▶ [The task]: Scan the data beneath this task and copy each line that includes "will".
BEGIN
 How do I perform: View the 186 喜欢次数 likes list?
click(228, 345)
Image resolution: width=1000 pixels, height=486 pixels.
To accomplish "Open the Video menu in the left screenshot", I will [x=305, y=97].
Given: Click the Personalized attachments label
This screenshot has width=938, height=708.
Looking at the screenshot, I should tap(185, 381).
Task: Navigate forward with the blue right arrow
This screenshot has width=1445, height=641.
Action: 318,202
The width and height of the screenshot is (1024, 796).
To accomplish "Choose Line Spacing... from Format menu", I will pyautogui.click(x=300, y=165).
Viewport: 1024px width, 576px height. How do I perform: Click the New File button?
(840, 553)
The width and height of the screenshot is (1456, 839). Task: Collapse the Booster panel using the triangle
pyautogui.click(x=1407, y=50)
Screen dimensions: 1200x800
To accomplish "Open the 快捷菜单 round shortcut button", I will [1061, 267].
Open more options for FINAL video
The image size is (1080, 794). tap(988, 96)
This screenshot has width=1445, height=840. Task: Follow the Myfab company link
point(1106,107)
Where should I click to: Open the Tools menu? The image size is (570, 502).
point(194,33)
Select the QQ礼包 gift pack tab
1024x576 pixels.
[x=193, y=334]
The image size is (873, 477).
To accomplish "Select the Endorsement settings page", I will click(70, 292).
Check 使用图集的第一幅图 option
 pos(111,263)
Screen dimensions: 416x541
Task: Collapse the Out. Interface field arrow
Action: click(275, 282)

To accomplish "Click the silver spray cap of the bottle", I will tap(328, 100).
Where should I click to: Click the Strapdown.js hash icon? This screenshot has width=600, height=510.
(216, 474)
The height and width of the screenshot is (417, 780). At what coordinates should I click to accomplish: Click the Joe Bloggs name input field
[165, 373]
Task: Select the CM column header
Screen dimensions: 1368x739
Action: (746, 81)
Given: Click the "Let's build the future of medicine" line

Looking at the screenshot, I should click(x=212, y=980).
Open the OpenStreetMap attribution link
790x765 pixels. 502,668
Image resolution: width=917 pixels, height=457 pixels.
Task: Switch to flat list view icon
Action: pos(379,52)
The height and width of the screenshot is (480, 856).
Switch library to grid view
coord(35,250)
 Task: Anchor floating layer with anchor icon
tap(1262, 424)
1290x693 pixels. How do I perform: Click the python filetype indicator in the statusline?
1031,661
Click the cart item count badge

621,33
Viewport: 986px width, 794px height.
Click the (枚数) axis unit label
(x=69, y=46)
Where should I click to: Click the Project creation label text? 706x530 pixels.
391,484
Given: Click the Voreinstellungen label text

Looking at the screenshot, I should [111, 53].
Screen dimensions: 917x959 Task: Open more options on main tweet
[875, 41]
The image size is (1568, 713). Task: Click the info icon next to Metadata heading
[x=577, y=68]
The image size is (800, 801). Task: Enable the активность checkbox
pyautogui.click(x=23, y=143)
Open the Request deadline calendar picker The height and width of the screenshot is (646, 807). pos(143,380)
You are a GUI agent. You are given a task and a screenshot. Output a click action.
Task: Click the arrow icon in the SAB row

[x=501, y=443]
END
▶ [Exercise solution]:
To accomplish "Open the Video menu in the left screenshot", I will [x=305, y=97].
To accomplish "Choose Line Spacing... from Format menu", I will pyautogui.click(x=300, y=165).
To accomplish "Open the 快捷菜单 round shortcut button", I will [1061, 267].
To accomplish "Select the Endorsement settings page", I will click(70, 292).
To accomplish "Click the silver spray cap of the bottle", I will tap(328, 100).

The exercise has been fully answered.